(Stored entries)
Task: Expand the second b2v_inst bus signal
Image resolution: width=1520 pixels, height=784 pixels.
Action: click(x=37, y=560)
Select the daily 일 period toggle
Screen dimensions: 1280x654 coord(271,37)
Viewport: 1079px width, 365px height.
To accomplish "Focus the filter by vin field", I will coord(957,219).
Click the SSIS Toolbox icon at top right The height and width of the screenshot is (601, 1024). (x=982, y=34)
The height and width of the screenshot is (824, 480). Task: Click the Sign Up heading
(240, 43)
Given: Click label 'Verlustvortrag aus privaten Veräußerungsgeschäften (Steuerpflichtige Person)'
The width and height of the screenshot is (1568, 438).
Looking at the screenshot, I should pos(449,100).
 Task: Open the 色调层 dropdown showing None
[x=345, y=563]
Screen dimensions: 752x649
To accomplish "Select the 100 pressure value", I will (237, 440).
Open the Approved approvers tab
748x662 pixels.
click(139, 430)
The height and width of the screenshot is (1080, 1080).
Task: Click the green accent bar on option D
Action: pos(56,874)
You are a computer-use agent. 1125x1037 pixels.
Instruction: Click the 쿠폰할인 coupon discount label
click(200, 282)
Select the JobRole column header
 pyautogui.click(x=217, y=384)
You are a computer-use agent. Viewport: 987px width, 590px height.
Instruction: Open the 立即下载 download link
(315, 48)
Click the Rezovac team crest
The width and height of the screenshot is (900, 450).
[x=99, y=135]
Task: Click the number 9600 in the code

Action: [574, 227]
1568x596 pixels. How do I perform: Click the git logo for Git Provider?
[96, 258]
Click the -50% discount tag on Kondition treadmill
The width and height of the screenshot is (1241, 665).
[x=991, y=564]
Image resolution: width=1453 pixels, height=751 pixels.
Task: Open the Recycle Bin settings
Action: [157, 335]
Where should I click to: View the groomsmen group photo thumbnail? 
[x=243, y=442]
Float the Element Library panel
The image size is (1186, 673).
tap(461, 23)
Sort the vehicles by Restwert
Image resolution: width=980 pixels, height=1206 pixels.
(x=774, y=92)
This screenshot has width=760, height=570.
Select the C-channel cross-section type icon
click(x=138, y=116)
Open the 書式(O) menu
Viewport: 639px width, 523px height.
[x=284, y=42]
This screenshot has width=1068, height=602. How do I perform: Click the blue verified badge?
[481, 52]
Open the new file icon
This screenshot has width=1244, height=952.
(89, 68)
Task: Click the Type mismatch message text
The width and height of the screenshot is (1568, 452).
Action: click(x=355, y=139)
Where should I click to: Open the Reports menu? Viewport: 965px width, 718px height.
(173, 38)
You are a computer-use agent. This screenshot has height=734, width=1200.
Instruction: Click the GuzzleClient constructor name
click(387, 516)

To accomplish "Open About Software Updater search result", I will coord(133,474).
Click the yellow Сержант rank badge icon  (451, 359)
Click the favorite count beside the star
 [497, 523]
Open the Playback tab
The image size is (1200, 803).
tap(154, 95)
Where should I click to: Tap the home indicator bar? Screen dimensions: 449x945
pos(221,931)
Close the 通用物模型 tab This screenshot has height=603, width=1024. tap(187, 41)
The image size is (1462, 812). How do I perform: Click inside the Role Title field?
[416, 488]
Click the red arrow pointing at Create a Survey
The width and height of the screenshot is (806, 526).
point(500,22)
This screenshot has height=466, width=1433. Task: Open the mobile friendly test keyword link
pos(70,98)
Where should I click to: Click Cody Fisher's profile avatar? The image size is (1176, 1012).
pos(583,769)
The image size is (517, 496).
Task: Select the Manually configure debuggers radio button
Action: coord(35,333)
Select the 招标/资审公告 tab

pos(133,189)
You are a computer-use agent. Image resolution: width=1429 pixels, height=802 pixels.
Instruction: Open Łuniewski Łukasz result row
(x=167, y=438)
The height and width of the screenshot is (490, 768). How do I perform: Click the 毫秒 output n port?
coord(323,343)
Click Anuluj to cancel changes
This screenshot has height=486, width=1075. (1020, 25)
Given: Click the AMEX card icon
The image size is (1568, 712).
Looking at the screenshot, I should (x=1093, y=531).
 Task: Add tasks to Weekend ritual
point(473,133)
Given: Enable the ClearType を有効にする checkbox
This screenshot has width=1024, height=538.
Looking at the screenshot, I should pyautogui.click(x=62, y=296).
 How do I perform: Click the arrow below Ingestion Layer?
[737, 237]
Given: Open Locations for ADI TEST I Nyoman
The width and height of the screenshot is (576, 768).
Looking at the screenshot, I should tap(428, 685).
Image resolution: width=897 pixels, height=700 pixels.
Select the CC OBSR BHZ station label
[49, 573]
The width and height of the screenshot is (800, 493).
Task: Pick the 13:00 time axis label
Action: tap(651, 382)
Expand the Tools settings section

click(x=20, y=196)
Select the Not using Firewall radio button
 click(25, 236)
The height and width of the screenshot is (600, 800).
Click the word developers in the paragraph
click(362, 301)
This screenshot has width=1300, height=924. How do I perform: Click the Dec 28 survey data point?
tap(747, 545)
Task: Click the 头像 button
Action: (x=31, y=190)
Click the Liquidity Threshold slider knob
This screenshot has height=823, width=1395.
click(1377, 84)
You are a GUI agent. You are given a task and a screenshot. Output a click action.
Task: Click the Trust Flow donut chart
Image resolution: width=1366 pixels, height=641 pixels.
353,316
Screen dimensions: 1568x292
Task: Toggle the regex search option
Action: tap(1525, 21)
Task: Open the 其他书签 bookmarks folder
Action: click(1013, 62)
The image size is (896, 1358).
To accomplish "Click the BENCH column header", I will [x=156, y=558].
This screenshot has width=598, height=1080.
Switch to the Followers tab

## Your task
Print every item above verbatim, line for line.

## Output for this task
Task: Expand the second b2v_inst bus signal
Image resolution: width=1520 pixels, height=784 pixels.
Action: click(x=37, y=560)
Select the daily 일 period toggle
Screen dimensions: 1280x654 coord(271,37)
Viewport: 1079px width, 365px height.
To accomplish "Focus the filter by vin field", I will coord(957,219).
Click the SSIS Toolbox icon at top right The height and width of the screenshot is (601, 1024). (x=982, y=34)
The height and width of the screenshot is (824, 480). Task: Click the Sign Up heading
(240, 43)
Given: Click label 'Verlustvortrag aus privaten Veräußerungsgeschäften (Steuerpflichtige Person)'
The width and height of the screenshot is (1568, 438).
Looking at the screenshot, I should pos(449,100).
 Task: Open the 色调层 dropdown showing None
[x=345, y=563]
Screen dimensions: 752x649
To accomplish "Select the 100 pressure value", I will (237, 440).
Open the Approved approvers tab
748x662 pixels.
click(139, 430)
The height and width of the screenshot is (1080, 1080).
Task: Click the green accent bar on option D
Action: pos(56,874)
You are a computer-use agent. 1125x1037 pixels.
Instruction: Click the 쿠폰할인 coupon discount label
click(200, 282)
Select the JobRole column header
 pyautogui.click(x=217, y=384)
You are a computer-use agent. Viewport: 987px width, 590px height.
Instruction: Open the 立即下载 download link
(315, 48)
Click the Rezovac team crest
The width and height of the screenshot is (900, 450).
[x=99, y=135]
Task: Click the number 9600 in the code

Action: [574, 227]
1568x596 pixels. How do I perform: Click the git logo for Git Provider?
[96, 258]
Click the -50% discount tag on Kondition treadmill
The width and height of the screenshot is (1241, 665).
[x=991, y=564]
Image resolution: width=1453 pixels, height=751 pixels.
Task: Open the Recycle Bin settings
Action: [157, 335]
Where should I click to: View the groomsmen group photo thumbnail? 
[x=243, y=442]
Float the Element Library panel
The image size is (1186, 673).
tap(461, 23)
Sort the vehicles by Restwert
Image resolution: width=980 pixels, height=1206 pixels.
(x=774, y=92)
This screenshot has width=760, height=570.
Select the C-channel cross-section type icon
click(x=138, y=116)
Open the 書式(O) menu
Viewport: 639px width, 523px height.
[x=284, y=42]
This screenshot has width=1068, height=602. How do I perform: Click the blue verified badge?
[481, 52]
Open the new file icon
This screenshot has width=1244, height=952.
(89, 68)
Task: Click the Type mismatch message text
The width and height of the screenshot is (1568, 452).
Action: click(x=355, y=139)
Where should I click to: Open the Reports menu? Viewport: 965px width, 718px height.
(173, 38)
You are a computer-use agent. This screenshot has height=734, width=1200.
Instruction: Click the GuzzleClient constructor name
click(387, 516)

To accomplish "Open About Software Updater search result", I will coord(133,474).
Click the yellow Сержант rank badge icon  (451, 359)
Click the favorite count beside the star
 [497, 523]
Open the Playback tab
The image size is (1200, 803).
tap(154, 95)
Where should I click to: Tap the home indicator bar? Screen dimensions: 449x945
pos(221,931)
Close the 通用物模型 tab This screenshot has height=603, width=1024. tap(187, 41)
The image size is (1462, 812). How do I perform: Click inside the Role Title field?
[416, 488]
Click the red arrow pointing at Create a Survey
The width and height of the screenshot is (806, 526).
point(500,22)
This screenshot has height=466, width=1433. Task: Open the mobile friendly test keyword link
pos(70,98)
Where should I click to: Click Cody Fisher's profile avatar? The image size is (1176, 1012).
pos(583,769)
The image size is (517, 496).
Task: Select the Manually configure debuggers radio button
Action: coord(35,333)
Select the 招标/资审公告 tab

pos(133,189)
You are a computer-use agent. Image resolution: width=1429 pixels, height=802 pixels.
Instruction: Open Łuniewski Łukasz result row
(x=167, y=438)
The height and width of the screenshot is (490, 768). How do I perform: Click the 毫秒 output n port?
coord(323,343)
Click Anuluj to cancel changes
This screenshot has height=486, width=1075. (1020, 25)
Given: Click the AMEX card icon
The image size is (1568, 712).
Looking at the screenshot, I should (x=1093, y=531).
 Task: Add tasks to Weekend ritual
point(473,133)
Given: Enable the ClearType を有効にする checkbox
This screenshot has width=1024, height=538.
Looking at the screenshot, I should pyautogui.click(x=62, y=296).
 How do I perform: Click the arrow below Ingestion Layer?
[737, 237]
Given: Open Locations for ADI TEST I Nyoman
The width and height of the screenshot is (576, 768).
Looking at the screenshot, I should tap(428, 685).
Image resolution: width=897 pixels, height=700 pixels.
Select the CC OBSR BHZ station label
[49, 573]
The width and height of the screenshot is (800, 493).
Task: Pick the 13:00 time axis label
Action: tap(651, 382)
Expand the Tools settings section

click(x=20, y=196)
Select the Not using Firewall radio button
 click(25, 236)
The height and width of the screenshot is (600, 800).
Click the word developers in the paragraph
click(362, 301)
This screenshot has width=1300, height=924. How do I perform: Click the Dec 28 survey data point?
tap(747, 545)
Task: Click the 头像 button
Action: (x=31, y=190)
Click the Liquidity Threshold slider knob
This screenshot has height=823, width=1395.
click(1377, 84)
You are a GUI agent. You are given a task and a screenshot. Output a click action.
Task: Click the Trust Flow donut chart
Image resolution: width=1366 pixels, height=641 pixels.
353,316
Screen dimensions: 1568x292
Task: Toggle the regex search option
Action: tap(1525, 21)
Task: Open the 其他书签 bookmarks folder
Action: click(1013, 62)
The image size is (896, 1358).
To accomplish "Click the BENCH column header", I will [x=156, y=558].
This screenshot has width=598, height=1080.
Switch to the Followers tab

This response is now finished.